Le tre bellissime candidate con Silvio Berlusconi

Silvio Berlusconi è tornato alla ribalta in vista delle prossime elezioni nazionali del 4 marzo 2018. L’imprenditore che per anni è stato alla guida del nostro Paese come Primo Ministro non si smentisce mai e torna a ribadire il suo amore smisurato, e spesso foriero di guai con la giustizia, per il gentil sesso. E così, ritroviamo come candidate pronte ad essere elette in Parlamento bellissime ex miss ed ex volti noti della televisione nostrana.

“Tutte le donne del Presidente”, le si potrebbe chiamare volendo fare un elenco delle candidate del centrodestra che la coalizione di Berlusconi sta cercando di schierare nelle varie circoscrizioni che si stanno costituendo dalla Sicilia al Molise. La prima è una quasi Miss Italia che non ha vinto l’edizione 2005 della kermesse: Matilde Siracusano, schierata forse a Messina per Forza Italia, e nipote dell’ex ministro Antonio Martino (nonché figlia di un ex assessore della città dello Stretto).

Ancora, Berlusconi caldeggia la candidatura catanese della trentenne Ylenia Citina, famosa ma forse non ricordata dai più) per una sua fugace partecipazione a “Uomini e donne” di Maria De Filippi nel 2011. Una terza ex partecipante a Miss Italia, ben 11 anni fa, completa questo terzetto. Stiamo parlando di Annaelsa Tartaglione, oggi coordinatrice regionale del Molise.
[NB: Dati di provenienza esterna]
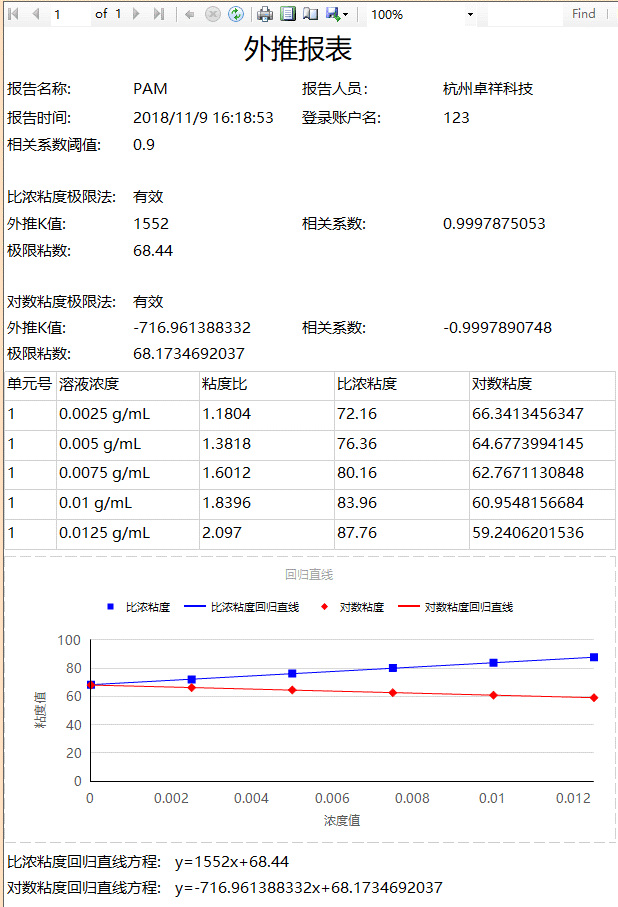
Task: Click the back to parent report arrow
Action: pyautogui.click(x=189, y=14)
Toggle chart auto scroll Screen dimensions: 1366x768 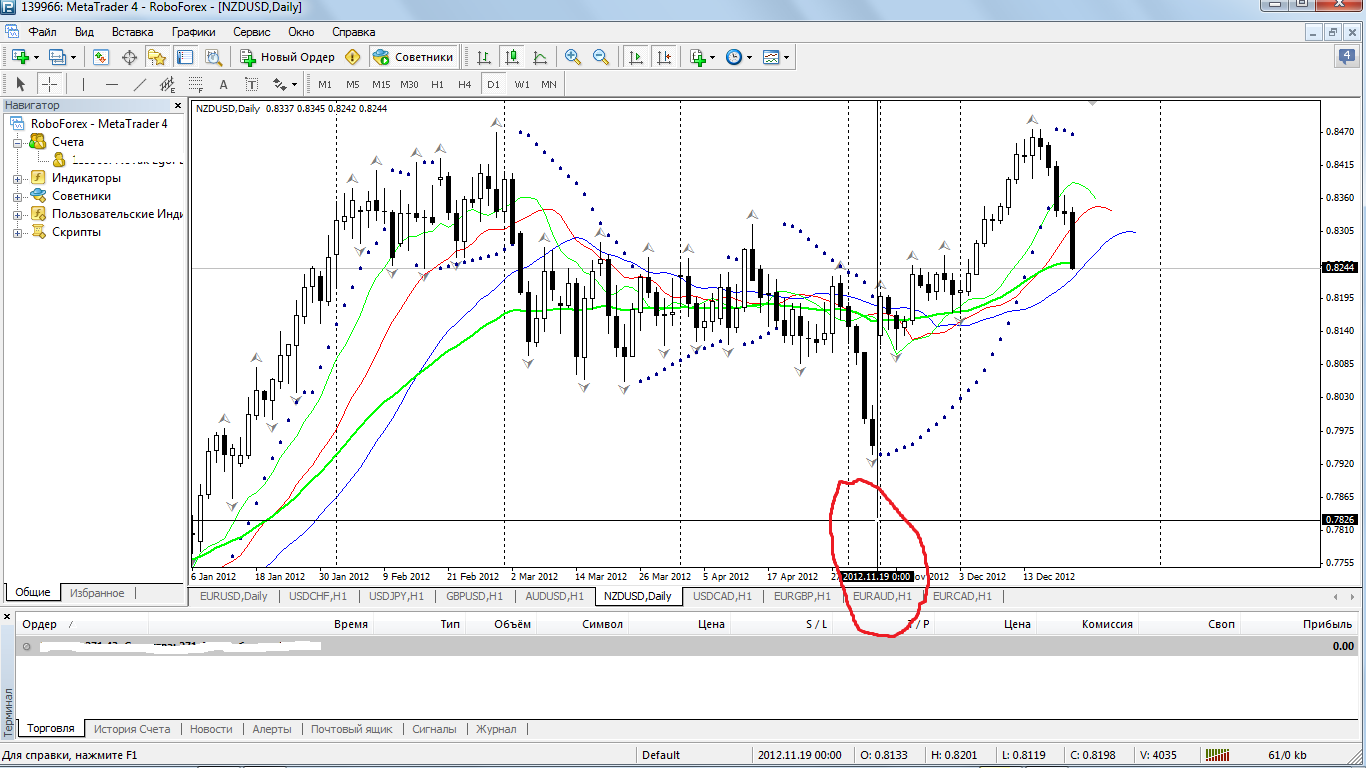635,57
Tutte queste comunanze che avvicinano le aspiranti candidate, e cioè varie ed eventuali partecipazioni a programmi televisivi, hanno fatto sollevare polemiche  soprattutto da parte delle dirette interessate. È stata soprattutto Matilde Siracusano a ricordare la pienezza del suo Curriculum Studiorum ed i legami intrecciati con Forza Italia: «Fu l’università, dopo il master in Affari politici, ad assegnare me e altri colleghi come tirocinanti al gruppo Udc di Montecitorio dove sono rimasta a lungo. Prima in contatto con il presidente Casini. Poi come assistente di tanti parlamentari».

La Siracusano ha anche parlato della sua parentela con Martino, che a quanto pare non ritiene rilevante ai fini della sua corsa: «È cugino lontano di mia nonna. Se poi ha parlato di me a Berlusconi, cosa che non so, sono felice. Non sarebbe comunque determinante».